Oneness Pentecostal denomination

Pentecostal Churches of the Apostolic Faith International, Inc., (PCAFI), founded as Pentecostal Churches of the Apostolic Faith Association (PCAF), is a Oneness Pentecostal Christian denomination headquartered in Louisville, Kentucky, United States. It was founded in 1957 by former members of the Pentecostal Assemblies of the World (PAW) after disputes between Bishop Samuel Hancock and PAW leadership.

== History ==
=== Background ===
Samuel Nathan Hancock was born November 9, 1883, in Columbia, Kentucky. His family moved to Indianapolis when he was 5. In 1914 he joined Garfield Thomas Haywood's congregation Christ Temple Apostolic Faith Assembly, and in 1915 was rebaptized there under Jesus's name. In 1921, he moved to Detroit and started serving as pastor for the Greater Bethlehem Temple Church there. In 1927, he was appointed as a bishop in the Pentecostal Assemblies of the World.
In 1931, Haywood died, and it was agreed that no presiding bishop would be appointed for a year after out of respect.

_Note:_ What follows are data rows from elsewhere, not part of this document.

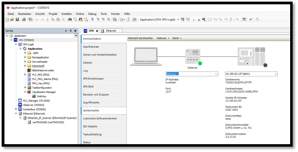Click the Login gear icon beside Application selector
The width and height of the screenshot is (298, 152).
(183, 19)
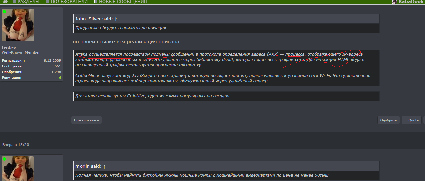Click the Одобрения count 1 298

tap(56, 72)
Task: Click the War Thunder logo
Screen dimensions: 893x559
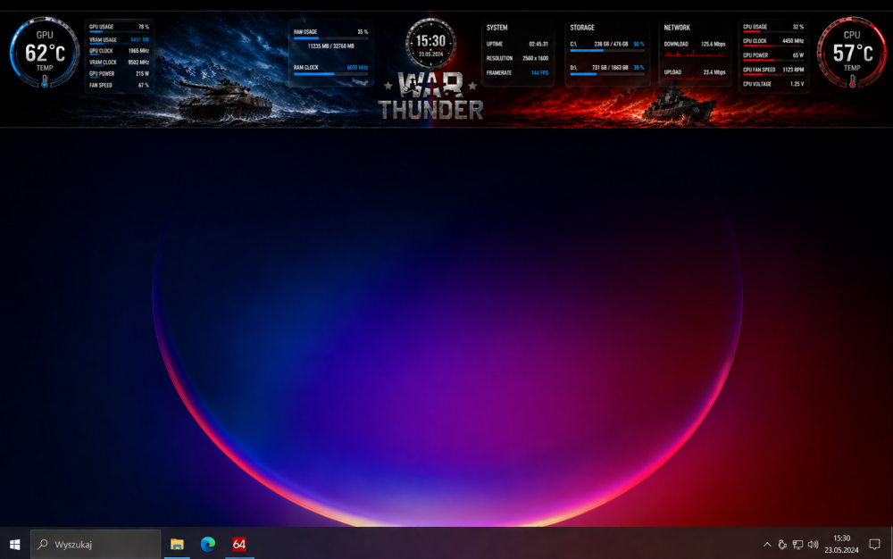Action: point(430,96)
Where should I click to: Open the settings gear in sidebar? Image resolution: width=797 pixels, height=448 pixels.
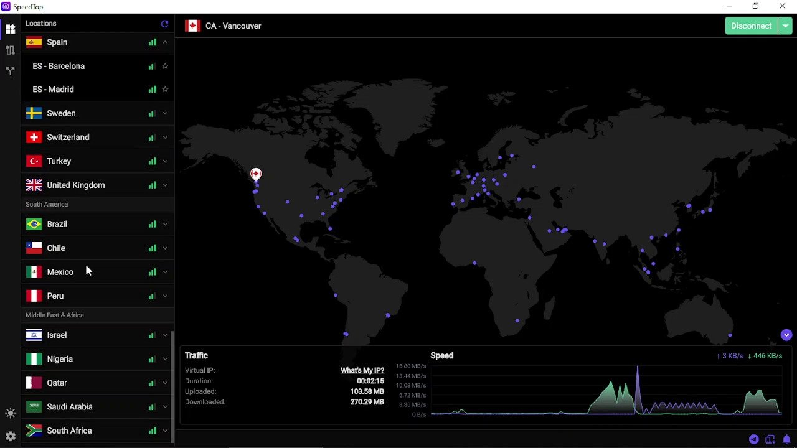pos(10,436)
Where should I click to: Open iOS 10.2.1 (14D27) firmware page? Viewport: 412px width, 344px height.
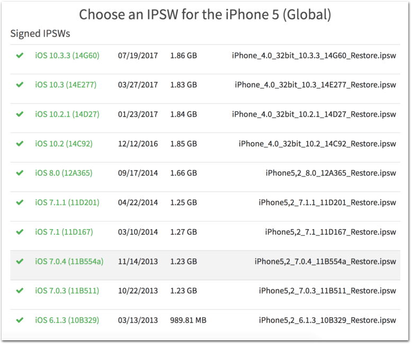[x=67, y=114]
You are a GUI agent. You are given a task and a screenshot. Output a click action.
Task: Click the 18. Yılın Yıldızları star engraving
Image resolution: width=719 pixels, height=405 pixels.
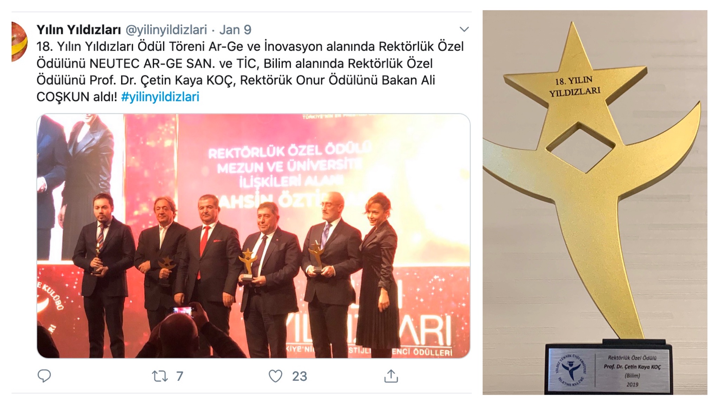(x=574, y=86)
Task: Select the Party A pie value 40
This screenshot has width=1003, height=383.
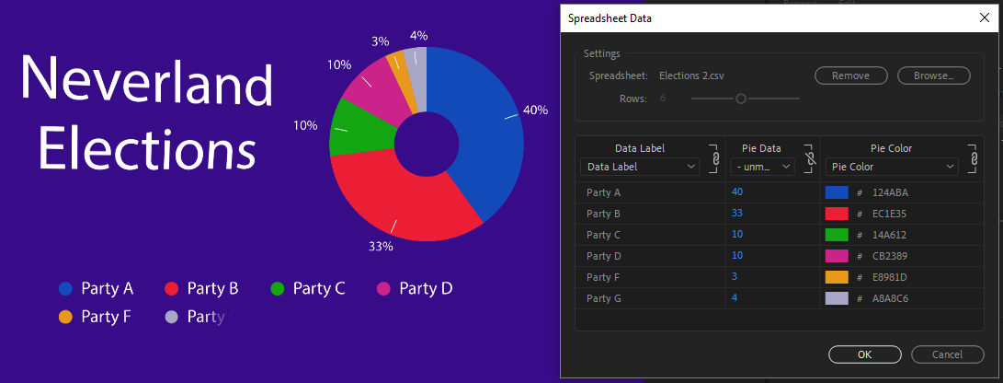Action: (x=737, y=192)
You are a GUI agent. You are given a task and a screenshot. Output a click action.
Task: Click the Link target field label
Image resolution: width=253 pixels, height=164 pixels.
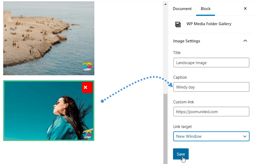(x=182, y=127)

Also in 1931, the majority-black PAW voted to merge with the majority-white Apostolic Church of Jesus Christ to form the Pentecostal Assemblies of Jesus Christ, although a small contingent of ministers led by Bishop Samuel Grimes maintained the PAW Charter. In 1938, Hancock rejoined PAW, as had most black PAJC members after it hosted its General Convention in segregated Tulsa, Oklahoma the year prior.

=== Rifts in PAW ===
During his time in PAW, Hancock came into conflict in matters of Christology and leadership. In 1940, he was accused of teaching that Jesus was only the son of God and not God, though he was exonerated in 1943. He also published the short book The Great Godhead, which stated that Jesus was not God, only the subordinate son of God, in pre-existence. These teachings lead to the convening of a special meeting of the PAW Executive Board in 1955, in which Hancock and the rest of the board signed an affirmation of Oneness Christology.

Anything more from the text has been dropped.